HIGHER ED BUBBLE AND LAWYERS PART 1 – Readers of Instapundit are well apprised of the higher ed bubble, and especially the law school version. My book is called Glass Half Full, and I swear the last third of the book is optimistic, but the first chunk lays out the current wave of bad news for lawyers and law schools.
The easiest way to describe it is with my favorite graph from the book. I love this graph because it tells you everything you need to know about the business of law over the last 45 years. Every year since 1967 the IRS has collected and released data about the tax returns of two different groups of lawyers: solo practitioners and law firm partners. The categories are a little wonky, because “law firm partner” includes two person partnerships in Ames Iowa and wall street mega firms, but this type of longitudinal data is a goldmine even if it has a few warts. Here are the different earnings (in nominal terms) from 1967 to 2012:
The first thing to note is that life has sucked for solo practitioners for years. The press treats 2008 as the start of the downturn for lawyers because that is when BigLaw started to hurt a little, but if you’re an “ordinary” lawyer you’ve been swimming upstream since at least the 1980s. Adjusted for inflation, in 1967 American solo practitioners earned an average of almost $75,000. In 2012 that number had fallen to $49,130, a 34% decrease! Most of the erosion has come in the last 25 years.
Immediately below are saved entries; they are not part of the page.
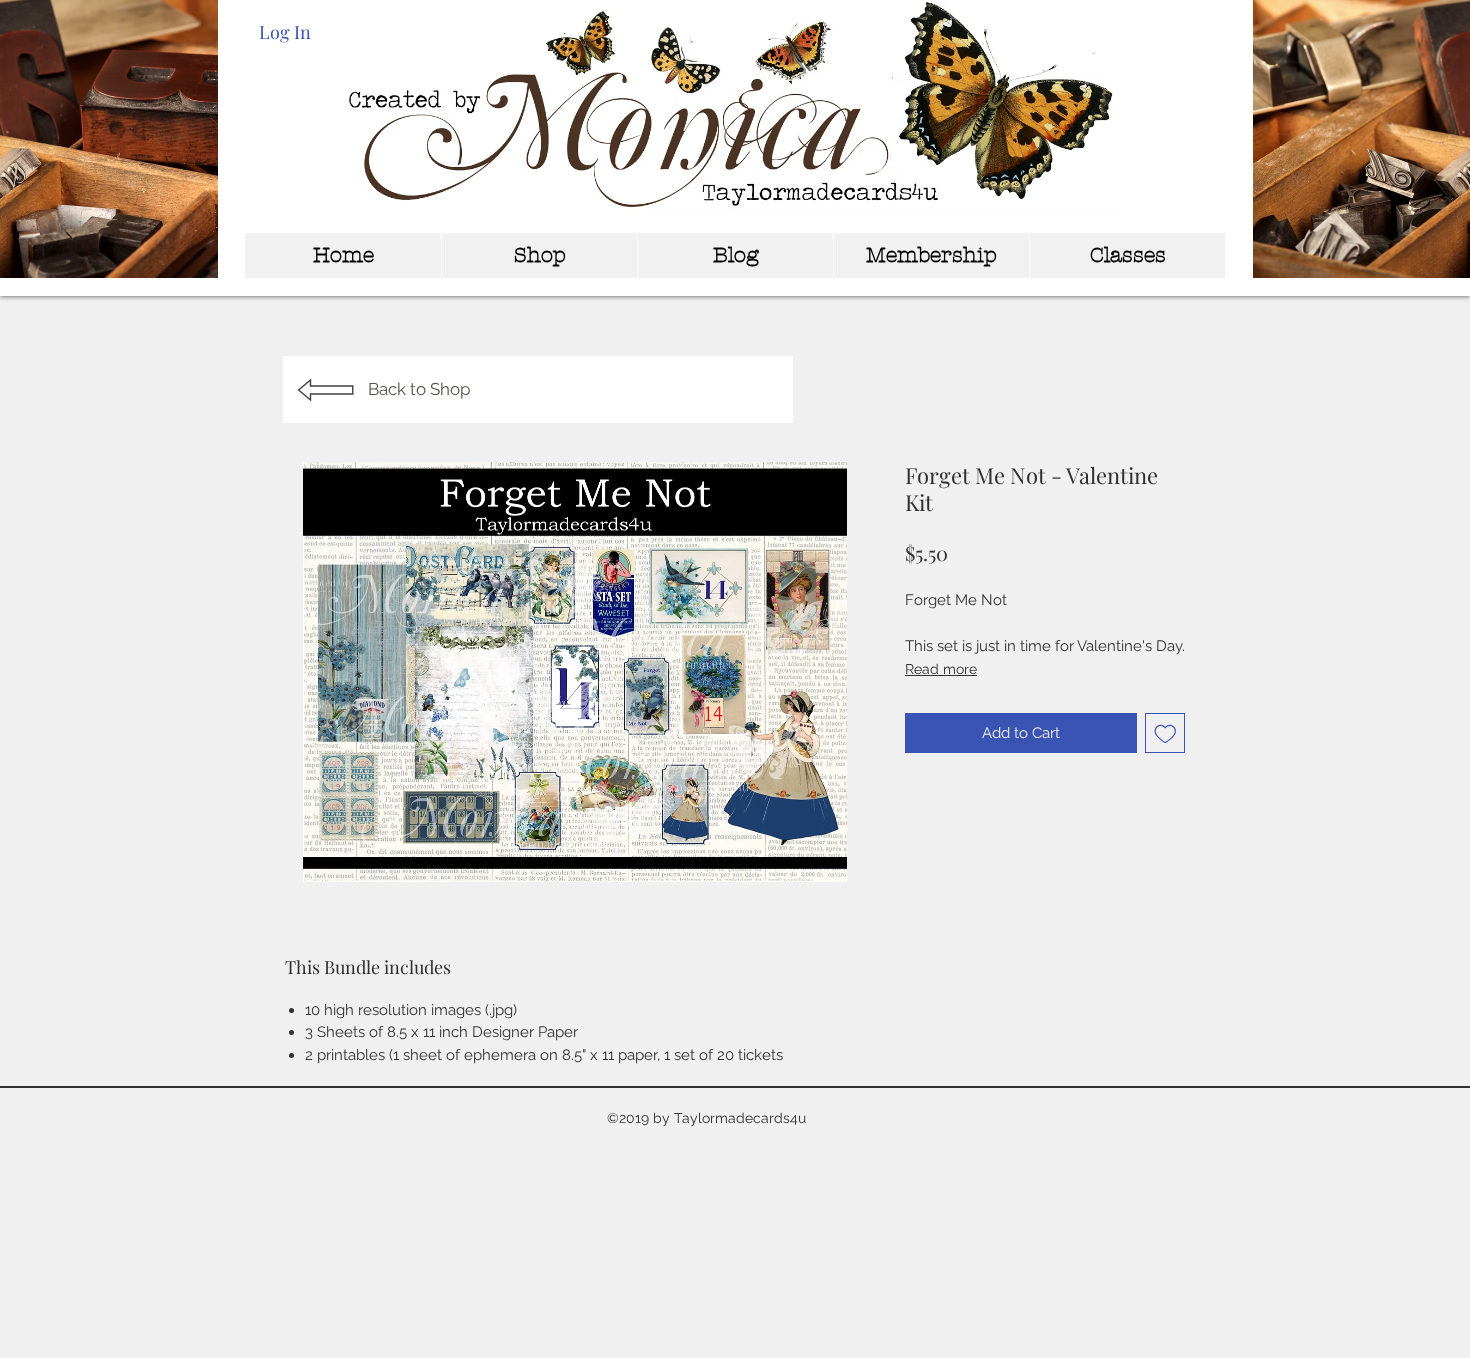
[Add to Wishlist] (1165, 733)
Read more (941, 669)
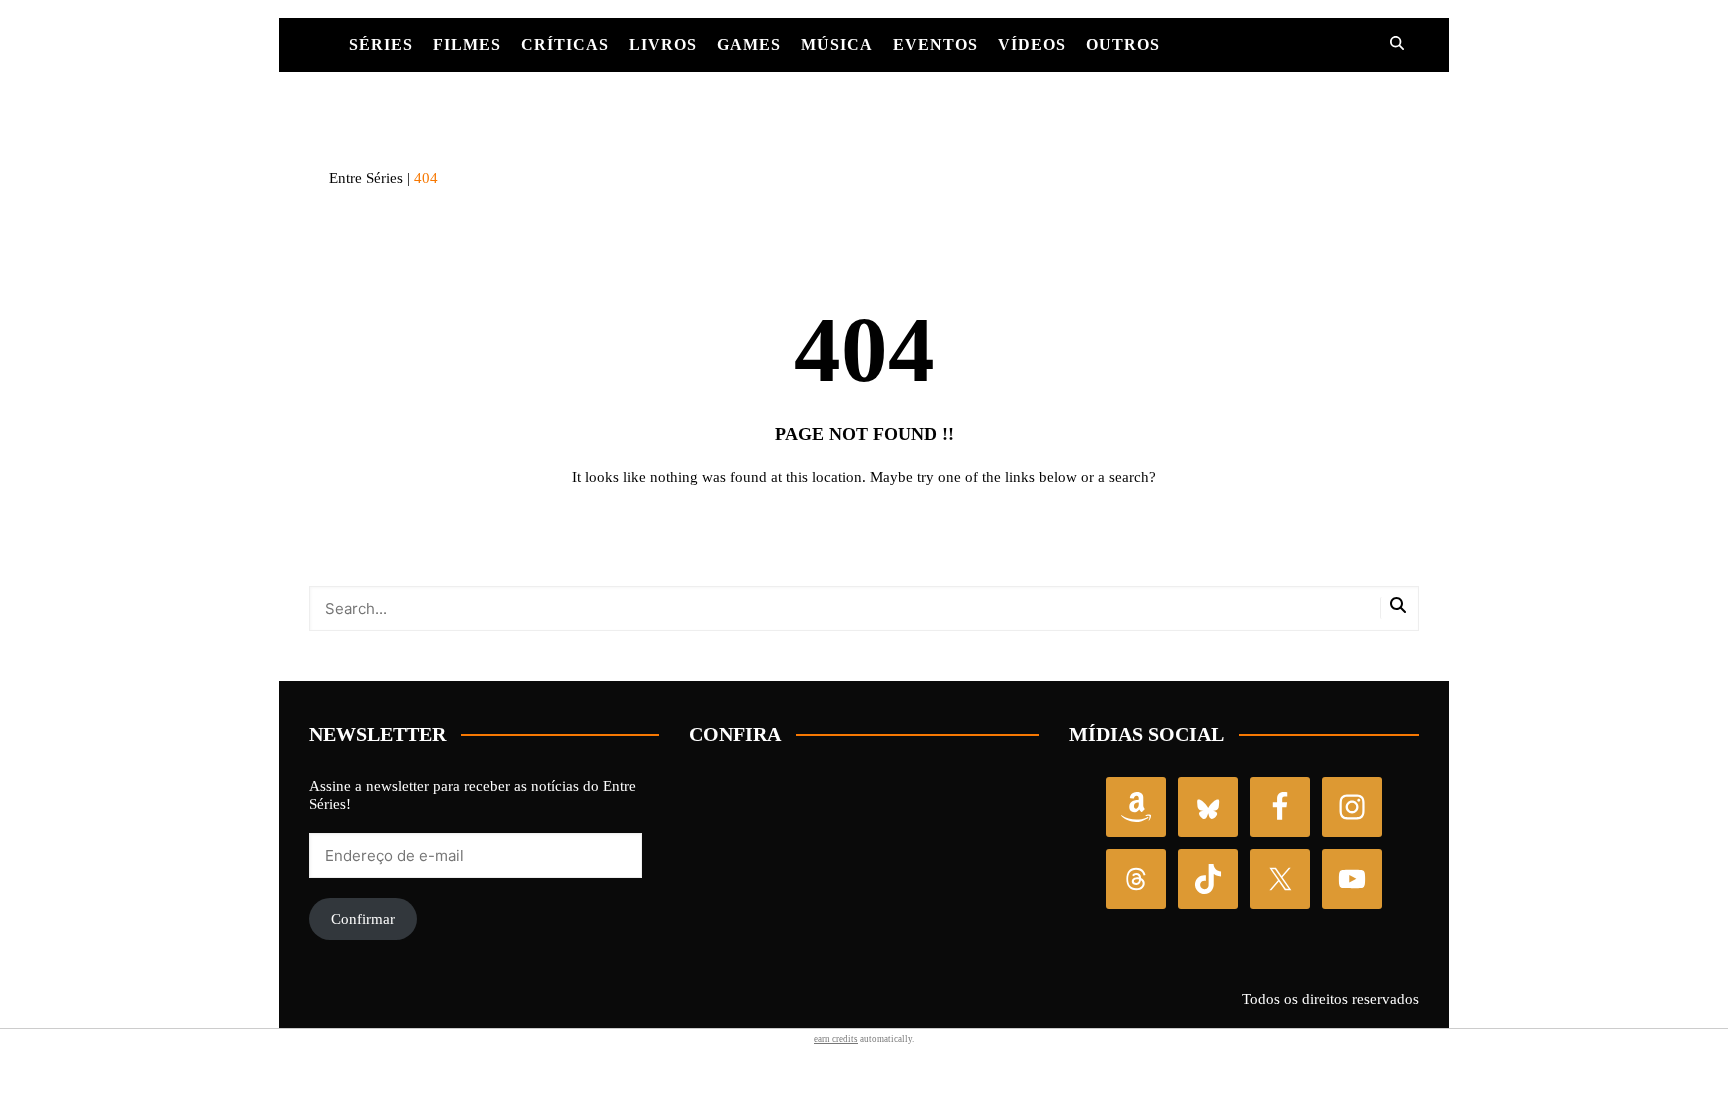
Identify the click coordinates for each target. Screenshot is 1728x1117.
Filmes (467, 44)
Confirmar (363, 919)
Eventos (935, 44)
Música (837, 44)
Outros (1123, 44)
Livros (663, 44)
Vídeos (1032, 44)
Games (749, 44)
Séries (381, 44)
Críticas (565, 44)
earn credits (836, 1039)
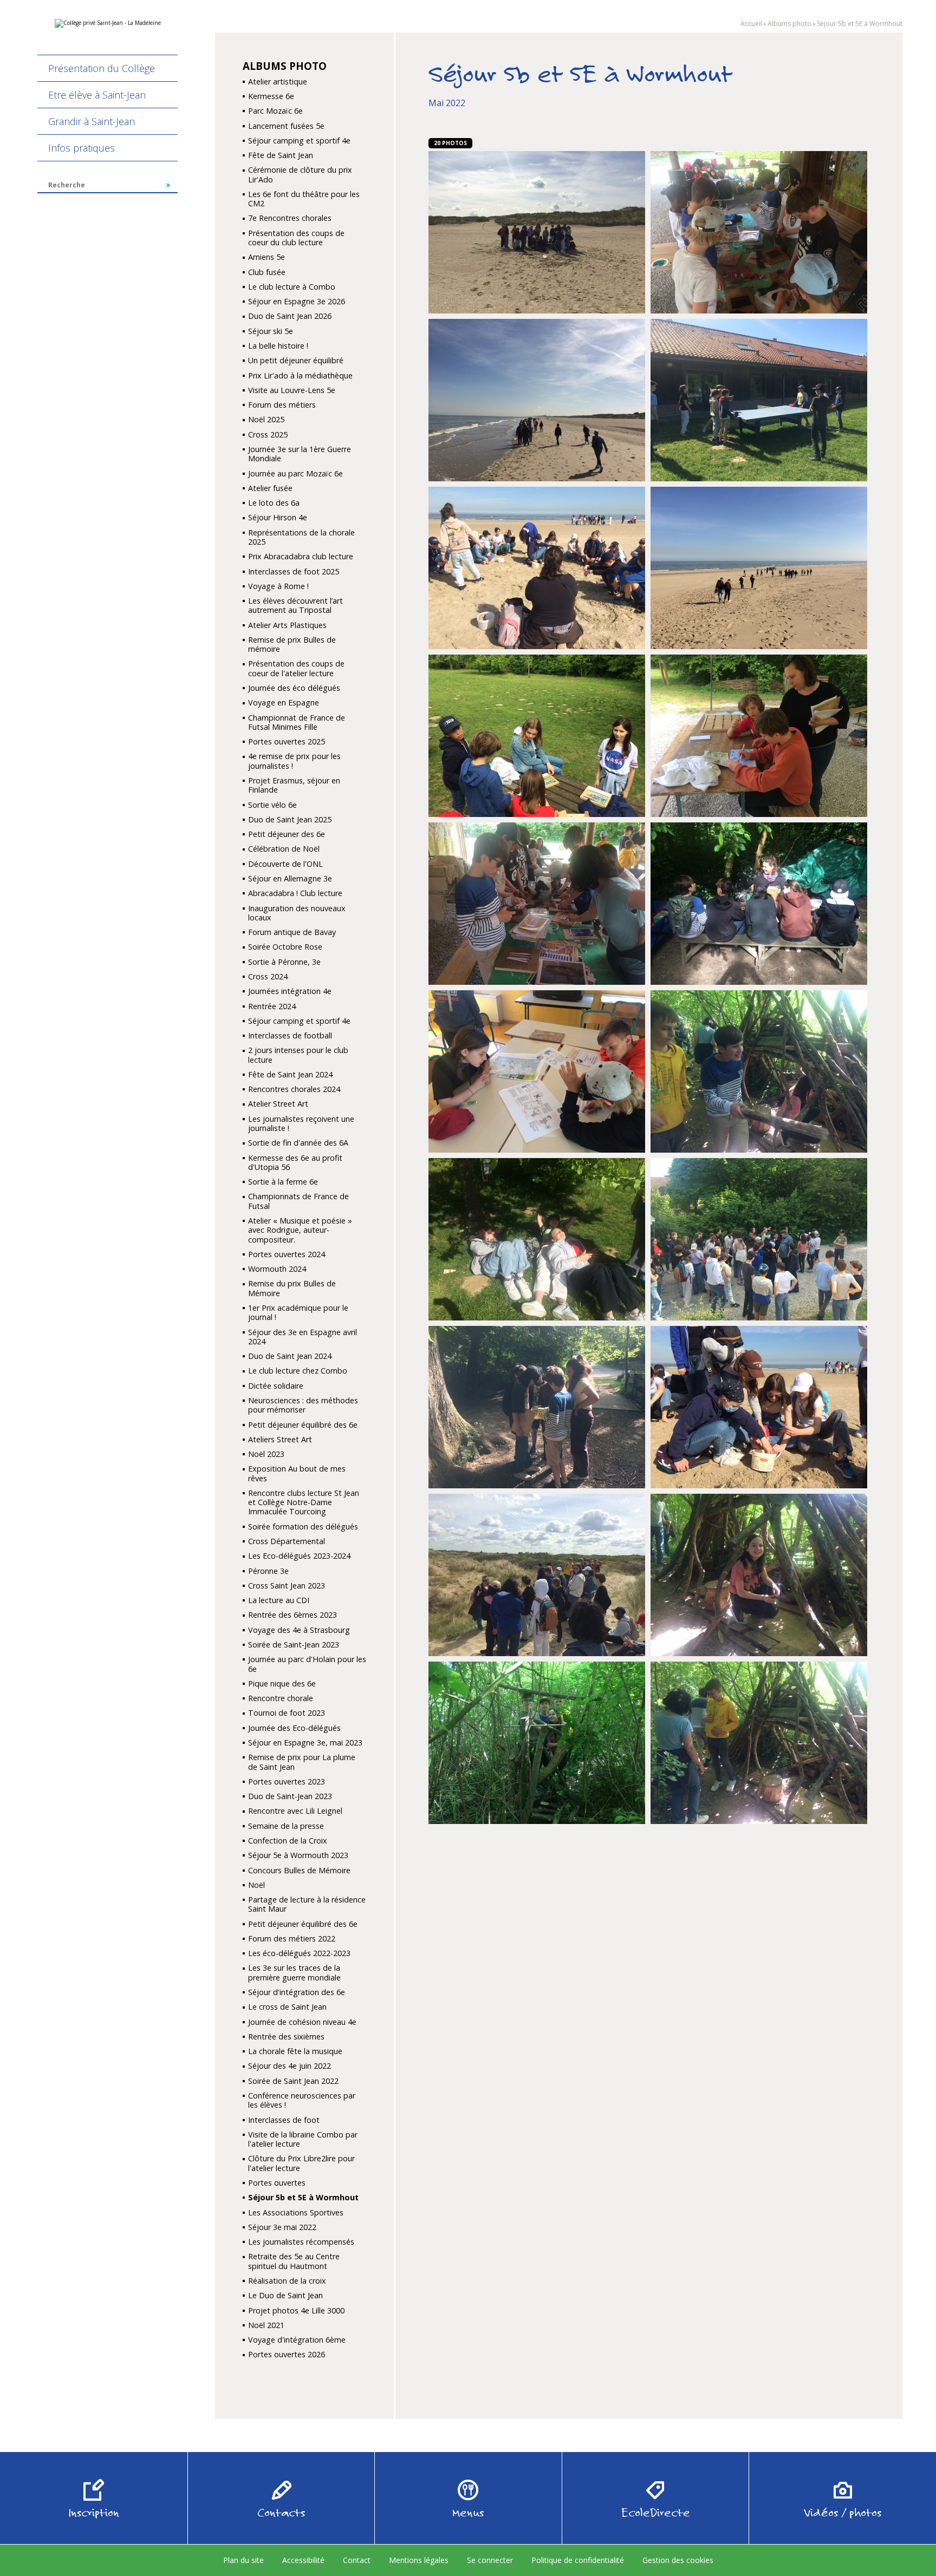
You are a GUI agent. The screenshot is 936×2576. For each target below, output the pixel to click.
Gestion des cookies (677, 2560)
And $49,130 is not the starting salary for those lawyers. It is the average income of all of the 354,000 lawyers that filed as solo practitioners in 2012, including those that had practiced law their whole lives. In 2009 the Alabama Bar Association polled their members on their earnings. 37% of Alabama lawyers earned under $50,000 and a shocking 23% earned under $25,000 a year! Almost a quarter of the lawyers surveyed, who had practiced for an average of 15-20 years, earned less than $25,000. To put these numbers into perspective, the average starting salary of a 2012 college graduate was $44,000 and the median household income in the U.S. was over $51,000. Blech.
Yeah, I know, boo hoo for the poor lawyers, but still. These lawyers are on the front lines of the higher ed bubble: they went to law school (and paid an ever growing amount of tuition) on the understanding that lawyer unemployment was low and that lawyers earned, at a minimum, a healthy middle class income. Not so true these days.